WHAT TO WORK ON
Please repeat every one of the rows below word for word, leaving the pictures out of your answer.

SUPPLIED MATERIAL
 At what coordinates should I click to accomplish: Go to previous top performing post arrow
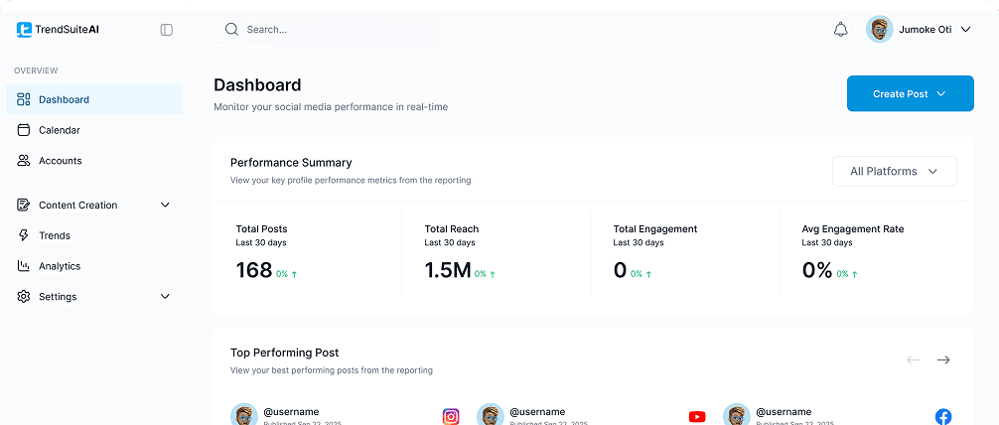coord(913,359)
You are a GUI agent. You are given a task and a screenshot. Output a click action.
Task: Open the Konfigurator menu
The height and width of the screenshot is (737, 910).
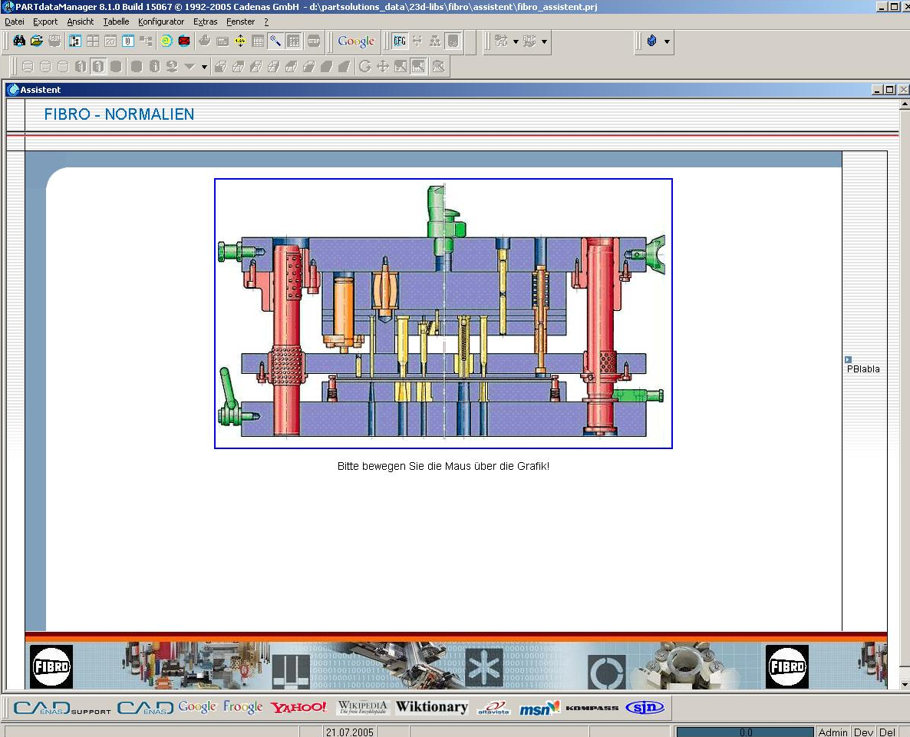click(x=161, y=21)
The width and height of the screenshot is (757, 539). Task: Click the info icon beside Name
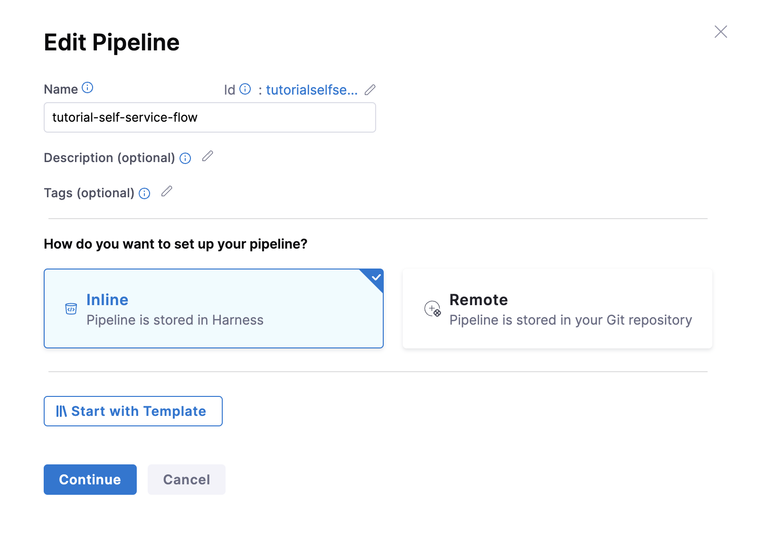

SOLUTION BELOW
 At what coordinates should I click to accomplish: Go to previous top performing post arrow
coord(913,359)
You are a GUI agent. You are given a task and a screenshot. Output a click action.
Task: Open the Konfigurator menu
The height and width of the screenshot is (737, 910).
click(x=161, y=21)
The width and height of the screenshot is (757, 539). Task: Click the info icon beside Name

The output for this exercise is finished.